Yılın ilk 6 ayında ‘Yeşil Hat Tüzüğü’ kapsamında kuzeyden güneye 7 milyon, güneyden kuzeye ise 950 bin Euro’luk satış yapıldı

Gazetemizin sorularını yanıtlayan Avrupa Komisyonu, Yeşil Hat Tüzüğü ve Mali Yardım Tüzüğünün uygulanmasından sorumlu Genel Müdür Yardımcısı Hugo Sobral, bu yılın ilk 6 ayında kuzeyden güneye 7 milyon Euro, güneyden kuzeye ise 950 bin Euro’luk mal satışının gerçekleştiğini söyledi. Sobral, güneye yönelik satışların, Kuzey Kıbrıs’ın toplam ihracatının yüzde 10’unu oluşturduğunu belirtti.

Karşılıklı geçişlerde Metehan Sınır Kapısında yaşanan sıkıntıyı dikkate alarak, trafik akışını rahatlatmak amacıyla her iki yönde birer ek şerit ve yayalar için güvenli bir kaldırım yapılacağını belirten Hugo Sobral, gerekli finansmanın AB tarafından karşılanacağını söyledi.
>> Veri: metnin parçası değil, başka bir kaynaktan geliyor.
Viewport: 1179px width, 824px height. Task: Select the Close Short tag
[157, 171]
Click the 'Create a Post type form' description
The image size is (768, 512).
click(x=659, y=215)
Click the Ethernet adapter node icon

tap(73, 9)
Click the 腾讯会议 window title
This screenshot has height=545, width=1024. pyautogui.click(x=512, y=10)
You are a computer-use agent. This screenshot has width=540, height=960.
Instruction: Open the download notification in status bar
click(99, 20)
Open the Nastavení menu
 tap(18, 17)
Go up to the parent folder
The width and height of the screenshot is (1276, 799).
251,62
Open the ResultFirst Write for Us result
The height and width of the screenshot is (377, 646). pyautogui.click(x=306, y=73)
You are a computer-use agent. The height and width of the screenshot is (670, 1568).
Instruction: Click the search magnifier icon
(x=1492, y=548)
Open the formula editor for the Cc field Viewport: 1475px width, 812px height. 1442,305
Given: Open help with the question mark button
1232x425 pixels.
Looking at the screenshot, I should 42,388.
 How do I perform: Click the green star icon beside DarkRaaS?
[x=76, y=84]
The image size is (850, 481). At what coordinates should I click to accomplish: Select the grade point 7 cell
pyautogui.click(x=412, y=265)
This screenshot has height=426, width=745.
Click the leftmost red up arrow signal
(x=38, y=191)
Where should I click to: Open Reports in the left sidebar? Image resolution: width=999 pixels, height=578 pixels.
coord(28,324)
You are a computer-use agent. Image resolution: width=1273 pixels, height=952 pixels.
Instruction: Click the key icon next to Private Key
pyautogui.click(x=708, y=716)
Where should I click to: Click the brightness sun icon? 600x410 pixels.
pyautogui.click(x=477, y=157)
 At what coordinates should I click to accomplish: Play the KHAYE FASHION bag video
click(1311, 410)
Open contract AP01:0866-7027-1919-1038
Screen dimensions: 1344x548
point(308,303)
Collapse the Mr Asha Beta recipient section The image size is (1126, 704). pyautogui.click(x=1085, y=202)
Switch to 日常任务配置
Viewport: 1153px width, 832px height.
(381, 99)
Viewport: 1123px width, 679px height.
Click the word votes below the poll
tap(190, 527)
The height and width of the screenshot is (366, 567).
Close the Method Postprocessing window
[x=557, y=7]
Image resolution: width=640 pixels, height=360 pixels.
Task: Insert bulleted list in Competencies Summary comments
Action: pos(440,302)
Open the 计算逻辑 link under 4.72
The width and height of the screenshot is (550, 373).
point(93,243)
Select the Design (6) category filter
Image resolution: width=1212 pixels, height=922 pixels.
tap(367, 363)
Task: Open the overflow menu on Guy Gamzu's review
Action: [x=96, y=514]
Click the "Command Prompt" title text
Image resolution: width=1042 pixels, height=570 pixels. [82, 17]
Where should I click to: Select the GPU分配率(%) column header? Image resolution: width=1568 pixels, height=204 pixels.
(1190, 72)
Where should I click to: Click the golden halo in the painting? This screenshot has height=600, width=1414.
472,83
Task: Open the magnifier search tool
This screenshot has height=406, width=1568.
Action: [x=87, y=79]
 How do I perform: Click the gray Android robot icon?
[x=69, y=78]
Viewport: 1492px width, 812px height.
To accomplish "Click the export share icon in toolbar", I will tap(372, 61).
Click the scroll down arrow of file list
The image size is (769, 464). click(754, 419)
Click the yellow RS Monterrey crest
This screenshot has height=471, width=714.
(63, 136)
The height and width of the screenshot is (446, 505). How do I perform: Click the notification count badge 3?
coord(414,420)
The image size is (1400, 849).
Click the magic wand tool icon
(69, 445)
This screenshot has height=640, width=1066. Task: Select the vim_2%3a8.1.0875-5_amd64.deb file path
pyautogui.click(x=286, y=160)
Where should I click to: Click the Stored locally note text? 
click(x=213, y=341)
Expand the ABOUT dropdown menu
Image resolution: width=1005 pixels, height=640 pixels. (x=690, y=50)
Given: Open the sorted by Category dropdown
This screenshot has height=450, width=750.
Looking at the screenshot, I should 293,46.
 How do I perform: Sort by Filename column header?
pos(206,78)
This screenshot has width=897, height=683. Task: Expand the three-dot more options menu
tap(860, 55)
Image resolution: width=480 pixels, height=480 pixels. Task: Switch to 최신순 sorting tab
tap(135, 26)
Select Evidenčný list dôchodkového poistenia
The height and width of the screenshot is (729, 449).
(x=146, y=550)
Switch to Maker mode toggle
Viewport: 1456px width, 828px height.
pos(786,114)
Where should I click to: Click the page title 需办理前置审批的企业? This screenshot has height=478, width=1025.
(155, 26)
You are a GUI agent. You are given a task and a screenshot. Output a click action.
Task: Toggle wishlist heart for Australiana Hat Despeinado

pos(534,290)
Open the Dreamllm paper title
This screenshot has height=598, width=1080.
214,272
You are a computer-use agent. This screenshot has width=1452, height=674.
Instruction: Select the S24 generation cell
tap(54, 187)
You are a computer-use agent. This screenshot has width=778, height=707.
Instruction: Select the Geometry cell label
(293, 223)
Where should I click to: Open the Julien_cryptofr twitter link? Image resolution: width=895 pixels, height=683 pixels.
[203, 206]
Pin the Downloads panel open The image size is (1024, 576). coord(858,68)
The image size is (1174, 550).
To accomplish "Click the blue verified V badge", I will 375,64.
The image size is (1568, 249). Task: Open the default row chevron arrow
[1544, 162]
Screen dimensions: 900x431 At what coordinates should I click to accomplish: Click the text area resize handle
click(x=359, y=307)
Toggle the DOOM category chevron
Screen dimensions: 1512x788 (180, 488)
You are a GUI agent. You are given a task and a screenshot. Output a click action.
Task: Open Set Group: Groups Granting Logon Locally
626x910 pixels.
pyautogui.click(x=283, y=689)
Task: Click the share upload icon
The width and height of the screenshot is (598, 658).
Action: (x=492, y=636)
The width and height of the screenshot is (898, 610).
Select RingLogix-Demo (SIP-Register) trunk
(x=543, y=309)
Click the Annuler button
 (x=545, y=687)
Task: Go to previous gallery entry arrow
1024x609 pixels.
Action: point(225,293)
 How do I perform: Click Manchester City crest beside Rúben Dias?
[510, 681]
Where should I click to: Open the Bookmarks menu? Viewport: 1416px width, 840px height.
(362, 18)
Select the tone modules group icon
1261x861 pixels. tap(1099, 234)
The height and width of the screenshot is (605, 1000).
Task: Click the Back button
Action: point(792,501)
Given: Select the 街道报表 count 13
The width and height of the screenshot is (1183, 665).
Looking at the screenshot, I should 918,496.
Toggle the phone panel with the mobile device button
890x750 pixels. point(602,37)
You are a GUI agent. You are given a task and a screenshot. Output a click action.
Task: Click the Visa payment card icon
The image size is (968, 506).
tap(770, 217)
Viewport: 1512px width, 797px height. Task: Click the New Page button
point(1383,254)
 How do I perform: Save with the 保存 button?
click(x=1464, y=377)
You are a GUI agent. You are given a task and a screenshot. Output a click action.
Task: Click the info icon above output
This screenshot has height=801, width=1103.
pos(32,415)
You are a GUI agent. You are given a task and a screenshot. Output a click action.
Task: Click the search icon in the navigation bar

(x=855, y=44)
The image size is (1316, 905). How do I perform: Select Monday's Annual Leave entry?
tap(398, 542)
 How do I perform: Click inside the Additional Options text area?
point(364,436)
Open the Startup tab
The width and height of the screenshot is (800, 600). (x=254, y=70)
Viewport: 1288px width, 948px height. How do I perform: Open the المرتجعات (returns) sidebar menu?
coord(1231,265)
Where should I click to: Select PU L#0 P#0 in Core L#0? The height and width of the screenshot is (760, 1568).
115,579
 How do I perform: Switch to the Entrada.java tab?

Sobral, şu an için ihale aşamasında olduklarını, inşaatın bu yıl içinde başlaması halinde 3 ayda tamamlanacağını kaydetti.

Sorular ve yanıtları

Avrupa Komisyonu Yeşil Hat Tüzüğü ve Mali Yardım Tüzüğünün uygulanmasından sorumlu Genel Müdür Yardımcısı Hugo Sobral’a yönelttiğimiz sorular ve yanıtları şöyle:

Soru: Yeşil Hat Tüzüğü kapsamında, 2024’te ve 2025’in ilk altı ayında güneyden kuzeye ve kuzeyden güneye yapılan mal satışlarına ilişkin rakamları paylaşabilir misiniz?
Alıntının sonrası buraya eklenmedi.